Monitoring progress in future tobacco control activities, particularly those directed at disadvantaged groups, may require new measurement approaches. For instance, in Australia key indicators are derived from the National Drug Strategy Household Survey [92]. This is a survey conducted by means of a self-complete questionnaire delivered to selected households. The 2010 survey obtained usable responses from around one-third of households selected in the original sample, and under-represented young adults, people who didn’t complete year 12 schooling, single person households, and households from low socioeconomic areas. It is quite likely that differences in methodology, and the low response rate and associated participation biases explain why the estimated proportion of current daily smokers derived from the National Drug Strategy Household Survey (15.1% in the most recent survey in 2010, 16.6% in 2007) is substantially lower than the estimate obtained from face to face surveys with higher response rates [94]. The 2007–08 National Health Survey, conducted by the Australian Bureau of Statistics, estimated 18.9% of Australian adults are current daily smokers [95]. This survey achieved a 91% response rate.
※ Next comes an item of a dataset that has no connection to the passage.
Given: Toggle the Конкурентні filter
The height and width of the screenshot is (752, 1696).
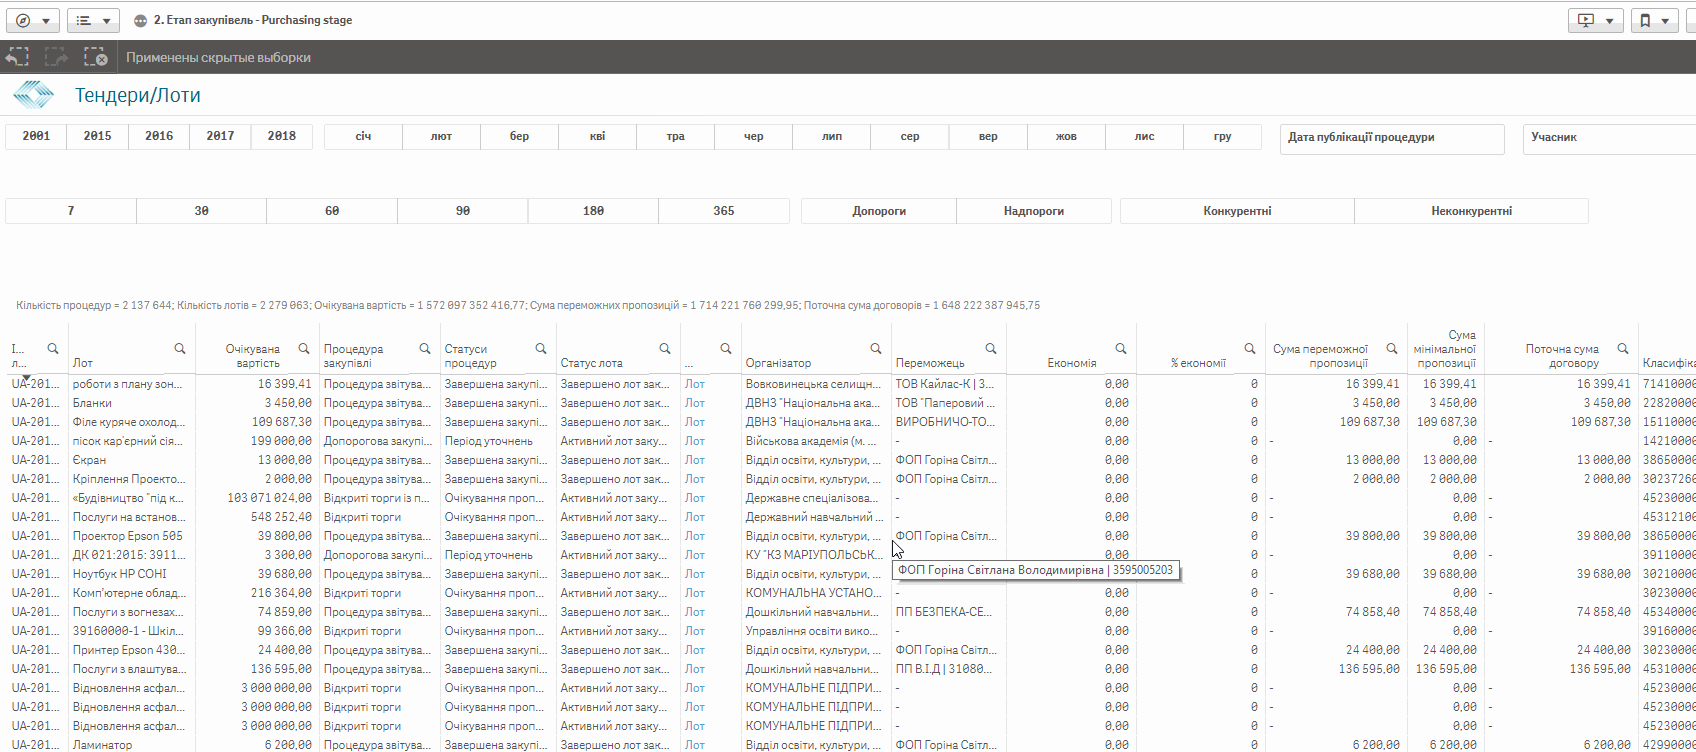Looking at the screenshot, I should point(1237,211).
Some people with severe forms of disadvantage, such as homeless people, people living in institutions such as correctional facilities or mental health facilities who are known to have very high rates of smoking, are not included in any household surveys.

Limitations

Not all markers of socioeconomic disadvantage that have been associated with smoking status have been included in this analysis. Because of sample size considerations and in order to preserve the privacy of individual participants in the study, particularly low prevalence demographic indicators were not included on the unit record file released from the NSMHWB. Because of this we were unable to identify in this sample Aboriginal or Torres Strait Islander peoples, pregnant women or people who do not speak English. These groups represent a very small proportion of the NSMHWB sample. Additionally, to preserve the privacy of individual participants in the study, some continuous demographic measures, such as household income and area-level disadvantage, have been categorised on the unit record file released for the survey. Because of this, we were unable to assess whether there could be linear or non-linear associations between these measures of disadvantage and smoking outcomes, or whether the categorical cut-offs provided on the file are optimal for defining disadvantaged groups in respect to smoking behaviours.
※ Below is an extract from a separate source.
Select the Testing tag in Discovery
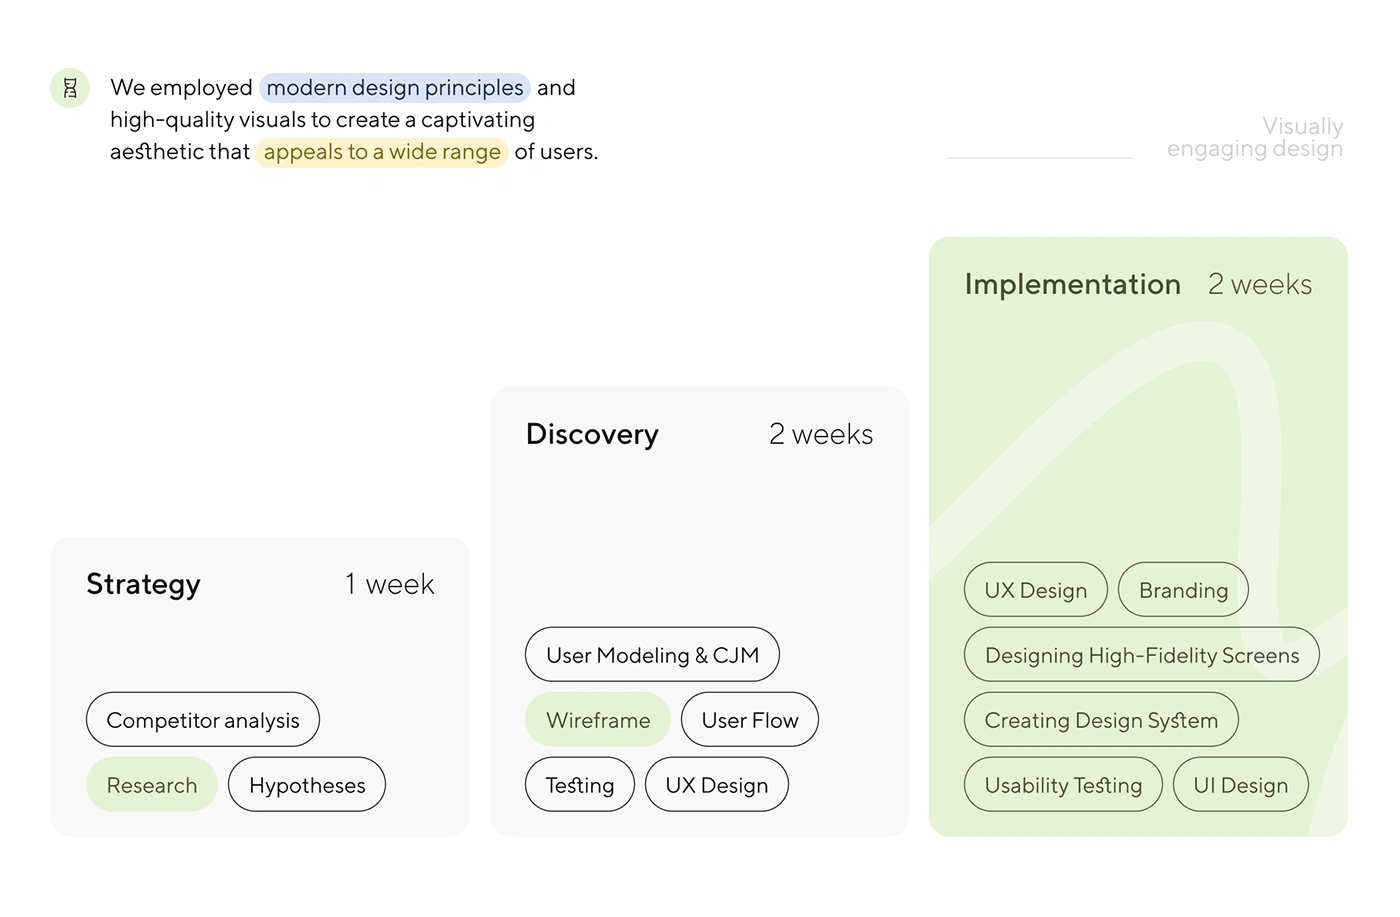 pos(580,785)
As a population-based household interview survey, the NSMHWB was unable to assess low prevalence mental disorders such as schizophrenia or organic psychoses, nor did it include people living in institutional care. Smoking status in Australian adults with psychotic illness has recently been assessed in the second Australian national survey of people living with psychotic illness conducted in 2010 [96]. This survey found that over two-thirds of adults with psychoses were current smokers, unchanged from the first national survey ten years previous [96, 97].

Cross-sectional studies, such as the NSMHWB, describe associations but cannot shed light upon causal pathways. The information collected in the survey pertains to current disadvantage or disadvantage in the past 12 months. We don’t have information on the long term accumulation of disadvantage or the intergenerational transfer of disadvantage.

Conclusions

The association between mental illness and smoking is not explained by the association between mental illness and socioeconomic status. There are strong socioeconomic and psychosocial gradients in both current smoking and smoking cessation. Incorporating knowledge of the other adverse factors in smokers’ lives into tobacco control initiatives may increase the penetration of these interventions in population groups that have historically benefitted less from these activities.